[TensorRT] ERROR: [ElementWise]: elementwise inputs must not be Int32

zeng.zuoqi · February 22, 2019, 12:47am

Linux distro and version : Ubuntu 18.04.1 LTS
GPU type : Tesla P4
nvidia driver version : 410.79
CUDA version : 10.0.130
CUDNN version : 7.4.2
Python version : 3.6
TensorRT version : 5.0.2.6

Describe the problem:

I use the second output of TopK layer as the input to the elementwise layer.
Then it prompts an error during build the engine.

[TensorRT] ERROR: (Unnamed Layer* 1) [ElementWise]: elementwise inputs must not be Int32
[TensorRT] ERROR: Could not compute dimensions for (Unnamed ITensor* 3), because the network is not valid

I have tried to cast the output as float using set_output_type().
But it still prompts this error.

Can anyone help me solve this problem?

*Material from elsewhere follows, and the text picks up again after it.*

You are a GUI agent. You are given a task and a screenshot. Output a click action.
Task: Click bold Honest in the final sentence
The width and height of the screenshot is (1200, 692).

Thanks.

Here is the code.

import tensorrt as trt
import pycuda.driver as cuda
import pycuda.autoinit

import numpy as np

TRT_LOGGER = trt.Logger(trt.Logger.WARNING)

# This function is generalized for multiple inputs/outputs.
# inputs and outputs are expected to be lists of HostDeviceMem objects.
def do_inference(context, bindings, inputs, outputs, stream, batch_size=1):
    # Transfer input data to the GPU.
    [cuda.memcpy_htod_async(inp.device, inp.host, stream) for inp in inputs]
    # Run inference.
    context.execute_async(batch_size=batch_size, bindings=bindings, stream_handle=stream.handle)
    # Transfer predictions back from the GPU.
    [cuda.memcpy_dtoh_async(out.host, out.device, stream) for out in outputs]
    # Synchronize the stream
    stream.synchronize()
    # Return only the host outputs.
    return [out.host for out in outputs]

# Simple helper data class that's a little nicer to use than a 2-tuple.
class HostDeviceMem(object):
    def __init__(self, host_mem, device_mem):
        self.host = host_mem
        self.device = device_mem

    def __str__(self):
        return "Host:\n" + str(self.host) + "\nDevice:\n" + str(self.device)

    def __repr__(self):
        return self.__str__()

# Allocates all buffers required for an engine, i.e. host/device inputs/outputs.
def allocate_buffers(engine):
    inputs = []
    outputs = []
    bindings = []
    stream = cuda.Stream()
    for binding in engine:
        size = trt.volume(engine.get_binding_shape(binding)) * engine.max_batch_size
        dtype = trt.nptype(engine.get_binding_dtype(binding))
        # Allocate host and device buffers
        host_mem = cuda.pagelocked_empty(size, dtype)
        device_mem = cuda.mem_alloc(host_mem.nbytes)
        # Append the device buffer to device bindings.
        bindings.append(int(device_mem))
        # Append to the appropriate list.
        if engine.binding_is_input(binding):
            inputs.append(HostDeviceMem(host_mem, device_mem))
        else:
            outputs.append(HostDeviceMem(host_mem, device_mem))
    return inputs, outputs, bindings, stream

def populate_network(network, shape):
    k = 3
    axes = 2

    input_tensor = network.add_input(name='data', dtype=trt.float32, shape=shape)
    topk_node = network.add_topk(input=input_tensor, op=trt.TopKOperation.MIN, k=k, axes=axes)
    topk_node.precision = trt.DataType.FLOAT
    topk_node.set_output_type(1, trt.DataType.FLOAT)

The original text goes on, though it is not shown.